Typically, economic effects are embedded in the estimation of PD models and in measuring losses within LGD models, but in some circumstances, particularly on revolving exposures, economic impacts can be identified also in the estimation of exposure at default.
Despite variations in macroeconomic drivers, based on analysis of historical statistical relationships, it is possible to identify which drivers play the biggest role in explaining the losses of an asset class. However, the future may be different from the past. The magnitude of the impact could vary as the economic landscape evolves and the relationship between macroeconomic variables could change considerably.
For this reason, it is important to always use expert judgement on portfolio trends forecasts or other specific knowledge about the portfolio or wider business plan and future strategies.
4. Model validation and oversight
Model validation is employed to validate the model by deploying it on a sample outside the build, be that either a ‘hold out sample’ or on a different timeframe.
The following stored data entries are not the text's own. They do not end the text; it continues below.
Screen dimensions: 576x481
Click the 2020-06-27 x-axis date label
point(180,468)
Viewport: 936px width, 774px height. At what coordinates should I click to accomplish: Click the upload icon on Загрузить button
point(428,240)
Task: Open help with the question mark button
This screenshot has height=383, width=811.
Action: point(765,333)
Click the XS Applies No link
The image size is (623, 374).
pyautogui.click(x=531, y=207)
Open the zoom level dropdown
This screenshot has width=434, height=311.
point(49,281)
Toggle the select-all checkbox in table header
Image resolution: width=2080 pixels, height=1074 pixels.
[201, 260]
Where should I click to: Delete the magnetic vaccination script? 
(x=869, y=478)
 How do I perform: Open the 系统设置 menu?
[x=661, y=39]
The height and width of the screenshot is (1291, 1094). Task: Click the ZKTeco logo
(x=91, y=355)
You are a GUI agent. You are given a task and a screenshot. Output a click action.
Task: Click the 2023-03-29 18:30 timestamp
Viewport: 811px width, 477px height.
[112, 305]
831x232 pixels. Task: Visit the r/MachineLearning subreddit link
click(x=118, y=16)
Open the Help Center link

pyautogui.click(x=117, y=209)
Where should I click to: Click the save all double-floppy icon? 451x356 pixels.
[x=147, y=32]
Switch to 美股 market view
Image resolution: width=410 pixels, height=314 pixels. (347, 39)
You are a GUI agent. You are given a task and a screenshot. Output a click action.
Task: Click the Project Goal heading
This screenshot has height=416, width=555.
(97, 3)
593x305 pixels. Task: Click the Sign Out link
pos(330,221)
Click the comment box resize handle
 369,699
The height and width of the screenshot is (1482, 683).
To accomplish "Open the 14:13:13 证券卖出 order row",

Different measures of performance are available to judge the results, depending on the modelling context and the objectives.
In a time series model, which is typically the framework where stress testing models are built, it is standard practice to leave part of the data available on the side (if possible) during the estimation phase to test the ability of the model to predict the target variable on new data ‘unknown’ to the estimation sample.
5. Model execution
Interaction between business units
Stress testing involves all risk areas in one institution, it does not concern only credit risk, but liquidity risk, market risk and operational risk. It requires the coordination of different areas, some of which have traditionally operated separately such as risk, treasury, corporate and financial planning.
The importance of planning
Having an efficient programme management in place is fundamental for a successful stress testing execution.
Regulators have highlighted on several occasions how specific resources should be dictated to stress testing and have reiterated this point in relation to the additional analytic effort required to assess the risks emerging in the consumer credit sector.
6. Management and Governance
It is imperative that a firm’s senior leadership team influences every aspect of the stress testing process. The results are an essential element of any ICAAP and are important in identifying, assessing and managing key risk drivers in any balance sheet. The influence and control exerted by senior leaders in relation to stress testing and wider capital management is placed under heavy scrutiny by regulators.
Stress testing modelling is still largely perceived as a one-off exercise. The regulators intend the process and approach to become a credit risk tool embedded in a firm’s usual business activity. The economic and financial landscapes are continuously evolving but there is no reason to assume that stress testing and ICAAP models should be rebuilt every year if a portfolio has not changed substantially.
A formal monitoring approach can assess the performance of each model on an ongoing basis. Firms that use the IRB approach are already required to have formal monitoring of rating systems and models as a condition of IRB permission. An established framework can be adapted to incorporate stress testing.